Thursday, January 26, 2017

Respice Finem

I've spent the last year working on a screenplay.  It's a feature, and carries more complex characters than my previous works.  I should also mention that it's a period piece, which has added its own level of glacial slowness towards gaining momentum... but I'm trying to embrace it.  In previous screenplays, I've been hurried to vomit that first draft out on the page as quickly as possible without stopping to question the material, and at that point I just close my eyes and hope that I only need to do one or two re-writes on it before it's a masterpiece.  (I know, it's naive but I can't fight my subconscious on that).  On this project, I'm taking a different approach and trying to have it all figured out ahead of time before putting pen to paper.

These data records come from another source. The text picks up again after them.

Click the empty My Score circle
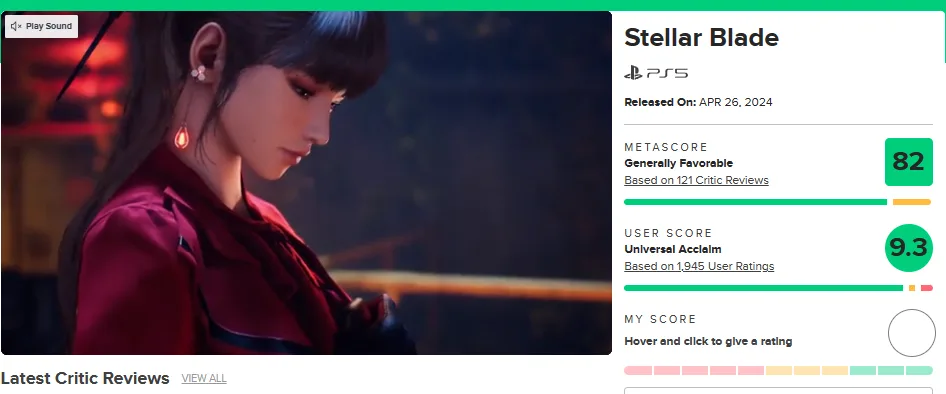946x394 pixels. [x=912, y=333]
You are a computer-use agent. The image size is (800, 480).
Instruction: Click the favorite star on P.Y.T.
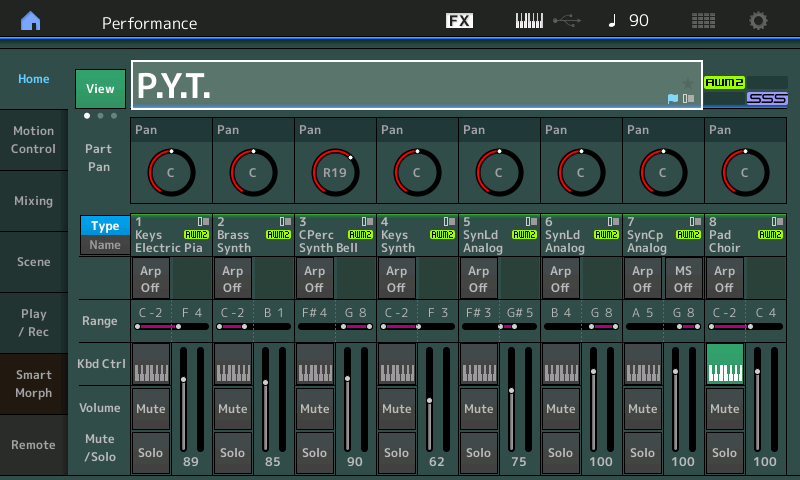(687, 82)
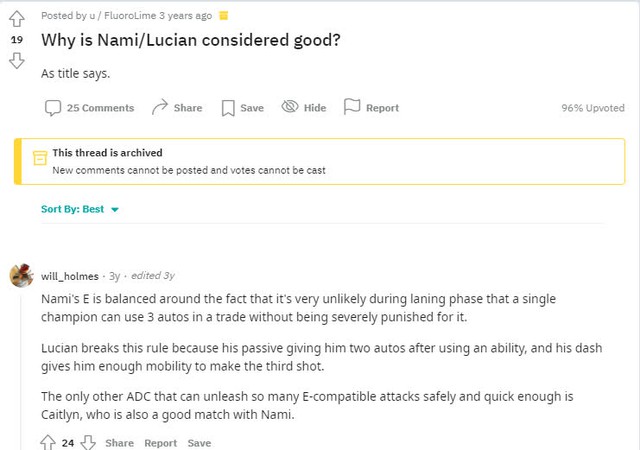Click Report under will_holmes' comment

(x=160, y=443)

About 10 months ago, I ran into a stuck point— Writer's Block.  It stemmed from what I believe is the actualization of an old writer's tale that you should never verbalize your story until it's completed in private.  I had to do this, as I've been working with a partner on this project and I needed to fill him in on the details of what I'd figured out up to this point just to make sure we were in agreeance with the general direction of the story.  But as I was explaining this story aloud, my confidence in what I thought was a surefire structure waned and it felt like maybe it wasn't as strong as I suspected it would be.  The suspicion was confirmed when I shared the scene-by-scene story with another friend of mine who felt like the need wasn't clear enough.  It deflated me a bit, and I've sat idle on it for close to a year now trying to find my point of passion to regain momentum in writing and research.

This week, I had a little time to go back over some old material and I think I'm starting to diagnose the flaws here.  The character is interesting, the premise is promising, the setting is unique and the obstacles are in place, but the previous critique was right on— his intent isn't super clear.  Aaron Sorkin talks about the recipe for drama is intent and obstacle.  Without both, you don't have a story.  Things just passively happen, or even worse, NOTHING happens.  What I thought was the intent of this character is a little too hazy to carry enough weight.  It's heady and is a delusion of the character.  Furthermore, because I'm drawing from real life events, I had kind of an omniscient view of this character's timeline.  And because I knew this character was towards the end of his life, I was assuming the character could feel that as well... but when I think about it... this guy is a fighter, his ambition is great, and he refuses to consider his mortality until it's grabbed him by the collar.  So with that insight, I've got to pivot on an attitude change.

Another thing that's got me thinking on this narrative again is a little note I found while digging in the backlog of unfinished blog posts here for Living In Cine.  It was a writeup I started several months ago that I had found reading a short story by Tolstoy.  It was on the phrase "Respice Finem" which translates to "Consider the end", or to the character in the short story, it represents a rally cry to live so that your life will be approved after your death.  After considering where I am in the writing process, the phrase changed meaning for me.  I considered the end for my character, and I loved how it worked as a theme in a very tragic sort of way, but was blinded by it as a blanket idea, which now needs to be weighed against a man who wants to live and succeed.

My plan is to comb back through some research materials I had yet get to a year ago, and between that and re-arming myself with Syd Field and Aaron Sorkin philosophy fresh on my mind, I think I'll be ready to saddle back up and get this first draft written.  And if it takes another year, so be it.  I'm not under any sort of deadline with this, I'm not being paid for it.  It's for myself, and it's timeless enough that I don't need to rush.  With this project at least, I'm going to try to embrace the ebbs and flows and allow it to take as long as it needs to.  I see the  pitfall in that thinking... no constrictions, deadlines or accountability may mean the project won't ever happen... but I think I can curb that.  The story itself is my carrot on a stick to see it through.